Porém, o plano incluía dois dias de internação na Clínica Santa Maria para realizar exames de rotina. O poeta realmente sofria com um câncer na próstata desde 1971, mas seu quadro vinha sendo monitorado há anos pelos médicos.

Tanto é assim que Neruda realizou esse mesmo procedimento em seu regresso ao Chile, em 1971, um ano depois de receber o Nobel de Literatura. O poeta realizou uma bateria de exames em Paris, para continuar o tratamento em sua terra natal, em um retorno que também tinha missão política, que era justamente o de apoiar o governo do socialista Salvador Allende, em aliança com o Partido Comunista, do qual ele era militante.

Porém, a estadia de Neruda na Clínica Santa Maria acabou sendo um passo em falso, segundo o testemunho de Araya, que foi preso pela polícia de Pinochet horas depois da internação do seu chefe. A esposa de Neruda na época, Matilde Urrutia, tampouco pôde vê-lo em seus últimos momentos. No dia seguinte, os médicos da clínica disseram que ele sofreu uma piora repentina e irreversível em um quadro febril, o que levou ao falecimento.

Investigações e disputa judicial

A versão de Araya convenceu o juiz Carroza a reabrir a investigação sobre a morte de Neruda. Apesar de essas novas diligências contarem com o apoio da família [representada pelo advogado Rodolfo Reyes [sobrinho de Neruda], somente em 2016 houve o consentimento da Fundação Neruda para a exumação dos restos mortais do escritor.

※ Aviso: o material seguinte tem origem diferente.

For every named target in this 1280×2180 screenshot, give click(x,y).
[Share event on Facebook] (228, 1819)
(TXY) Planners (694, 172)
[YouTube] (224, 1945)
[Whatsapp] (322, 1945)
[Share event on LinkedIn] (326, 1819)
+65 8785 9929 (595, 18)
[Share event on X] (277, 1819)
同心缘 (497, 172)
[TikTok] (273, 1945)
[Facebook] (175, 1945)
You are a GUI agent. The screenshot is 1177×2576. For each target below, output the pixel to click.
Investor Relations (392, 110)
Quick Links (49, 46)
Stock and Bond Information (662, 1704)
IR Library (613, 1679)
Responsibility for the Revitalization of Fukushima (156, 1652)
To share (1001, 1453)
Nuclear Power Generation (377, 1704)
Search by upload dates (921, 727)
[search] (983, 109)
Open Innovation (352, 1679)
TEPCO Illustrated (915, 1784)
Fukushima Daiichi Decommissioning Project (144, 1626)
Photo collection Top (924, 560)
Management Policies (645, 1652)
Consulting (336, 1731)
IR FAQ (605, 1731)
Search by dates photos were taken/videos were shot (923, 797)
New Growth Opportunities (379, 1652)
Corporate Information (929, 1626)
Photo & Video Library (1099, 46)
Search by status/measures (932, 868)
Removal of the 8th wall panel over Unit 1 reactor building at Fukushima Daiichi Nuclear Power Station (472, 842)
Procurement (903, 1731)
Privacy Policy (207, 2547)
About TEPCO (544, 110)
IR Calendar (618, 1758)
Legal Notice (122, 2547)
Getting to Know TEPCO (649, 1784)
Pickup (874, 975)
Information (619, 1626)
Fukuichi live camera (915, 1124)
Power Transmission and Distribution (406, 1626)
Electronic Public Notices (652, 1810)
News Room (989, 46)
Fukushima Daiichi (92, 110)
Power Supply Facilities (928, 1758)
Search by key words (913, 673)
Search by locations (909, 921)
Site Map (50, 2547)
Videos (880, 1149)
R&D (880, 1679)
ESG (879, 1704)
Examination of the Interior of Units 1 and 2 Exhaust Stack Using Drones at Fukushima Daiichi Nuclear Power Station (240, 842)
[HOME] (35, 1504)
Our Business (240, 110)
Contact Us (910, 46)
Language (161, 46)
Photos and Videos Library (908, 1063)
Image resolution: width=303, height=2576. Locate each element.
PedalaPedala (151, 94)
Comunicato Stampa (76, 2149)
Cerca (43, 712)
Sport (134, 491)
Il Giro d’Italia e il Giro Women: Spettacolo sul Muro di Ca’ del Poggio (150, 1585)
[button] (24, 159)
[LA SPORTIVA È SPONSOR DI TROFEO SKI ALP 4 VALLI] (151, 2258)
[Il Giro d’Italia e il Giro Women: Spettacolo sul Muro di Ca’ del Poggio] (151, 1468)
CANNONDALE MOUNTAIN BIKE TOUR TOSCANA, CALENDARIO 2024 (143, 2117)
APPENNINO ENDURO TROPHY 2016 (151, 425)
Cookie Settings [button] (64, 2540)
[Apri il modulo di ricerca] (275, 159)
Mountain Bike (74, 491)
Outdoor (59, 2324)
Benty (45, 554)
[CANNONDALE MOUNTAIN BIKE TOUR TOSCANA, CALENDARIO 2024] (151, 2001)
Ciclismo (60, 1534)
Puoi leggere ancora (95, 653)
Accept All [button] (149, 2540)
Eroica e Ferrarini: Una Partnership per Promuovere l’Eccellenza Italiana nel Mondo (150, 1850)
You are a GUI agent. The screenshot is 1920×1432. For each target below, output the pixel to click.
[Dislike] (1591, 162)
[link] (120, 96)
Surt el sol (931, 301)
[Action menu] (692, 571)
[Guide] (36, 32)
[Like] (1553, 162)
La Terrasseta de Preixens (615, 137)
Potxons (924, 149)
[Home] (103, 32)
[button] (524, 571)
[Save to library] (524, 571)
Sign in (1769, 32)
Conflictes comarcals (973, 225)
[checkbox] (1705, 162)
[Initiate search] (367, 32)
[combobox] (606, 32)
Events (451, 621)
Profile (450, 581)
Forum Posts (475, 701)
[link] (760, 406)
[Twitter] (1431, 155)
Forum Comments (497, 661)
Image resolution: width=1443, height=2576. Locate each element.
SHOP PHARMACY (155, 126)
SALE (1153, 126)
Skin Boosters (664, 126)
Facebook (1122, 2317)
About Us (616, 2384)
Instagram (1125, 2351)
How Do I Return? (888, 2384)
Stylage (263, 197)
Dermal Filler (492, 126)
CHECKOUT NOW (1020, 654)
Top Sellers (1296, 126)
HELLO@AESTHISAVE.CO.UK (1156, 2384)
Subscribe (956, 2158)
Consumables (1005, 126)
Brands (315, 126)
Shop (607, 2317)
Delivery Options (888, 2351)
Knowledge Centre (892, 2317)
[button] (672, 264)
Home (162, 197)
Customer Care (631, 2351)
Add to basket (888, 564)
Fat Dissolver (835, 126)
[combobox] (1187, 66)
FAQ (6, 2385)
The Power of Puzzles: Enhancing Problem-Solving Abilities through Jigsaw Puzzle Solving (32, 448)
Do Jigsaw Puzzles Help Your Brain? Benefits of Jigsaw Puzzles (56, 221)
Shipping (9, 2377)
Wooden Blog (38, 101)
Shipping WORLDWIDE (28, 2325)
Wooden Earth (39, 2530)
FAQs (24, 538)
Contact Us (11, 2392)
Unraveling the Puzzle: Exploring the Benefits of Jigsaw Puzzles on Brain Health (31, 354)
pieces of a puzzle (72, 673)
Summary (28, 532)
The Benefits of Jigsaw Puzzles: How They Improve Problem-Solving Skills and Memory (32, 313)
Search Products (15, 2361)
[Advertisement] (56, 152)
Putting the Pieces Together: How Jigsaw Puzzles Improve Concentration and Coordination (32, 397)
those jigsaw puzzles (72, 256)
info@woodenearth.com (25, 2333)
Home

Vale explicar, portanto, que a Fundação Neruda é administrada pelos irmãos Aida e Agustín Figueroa [este último ligado ao partido pinochetista UDI], que adquiriram os direitos de gestão sobre as casas e as obras do poeta em acordo a viúva Matilde Urrutia em 1983, quando ela estava exilada na Espanha.

A família de Neruda reclama que a fundação que leva o nome do escritor tem sido um entrave para as investigações. Por sua parte, a Fundação Neruda alega que tem colaborado com a maioria dos os pedidos da Justiça, e que tenta somente “garantir que as investigações busquem a verdade sem manchar a imagem e o legado” do escritor chileno.

Elo com Pinochet e com morte de Jango
Apesar de a revelação da perícia é um avanço nas investigações do caso, ainda falta um último elemento para determinar se esse envenenamento constatado no recente estudo foi provocado por agentes da ditadura de Augusto Pinochet.

A solução para esse mistério pode estar em outro caso emblemático da época, o do químico Eugenio Berríos, ex-funcionário da Dina (Departamento Nacional de Inteligência), que liderava um projeto de produção em larga escala de um químico que foi usado não só pelos agentes de repressão do Chile como de outros países que participaram da Operação Condor, incluindo o Brasil.

As investigações do caso de Berríos, também lideradas pelo juiz Carroza, tentam determinar se as substâncias desenvolvidas por ele teriam sido usadas não somente para o assassinato de Neruda como também no do ex-presidente chileno Eduardo Frei Montalva (1964-1970) e do ex-presidente brasileiro João Goulart (1961-1964).

Caso as amostras do químico encontrado na ossada de Neruda mostrarem que se trata das mesmas substâncias desenvolvidas por Berríos, a Justiça teria o elo que faltava para comprovar a ligação entre o ditador Pinochet e o assassinato do poeta.

Vale lembrar, ademais, que o Caso Berríos não busca descobrir a ligação do químico com as ditaduras sul-americanas dos Anos 70 e 80, situação totalmente comprovada e documentada, e sim as circunstâncias em que o químico foi assassinado, em 1995, em um balneário no Uruguai, o que a Justiça considera que pode ter sido uma ação de queima de arquivo.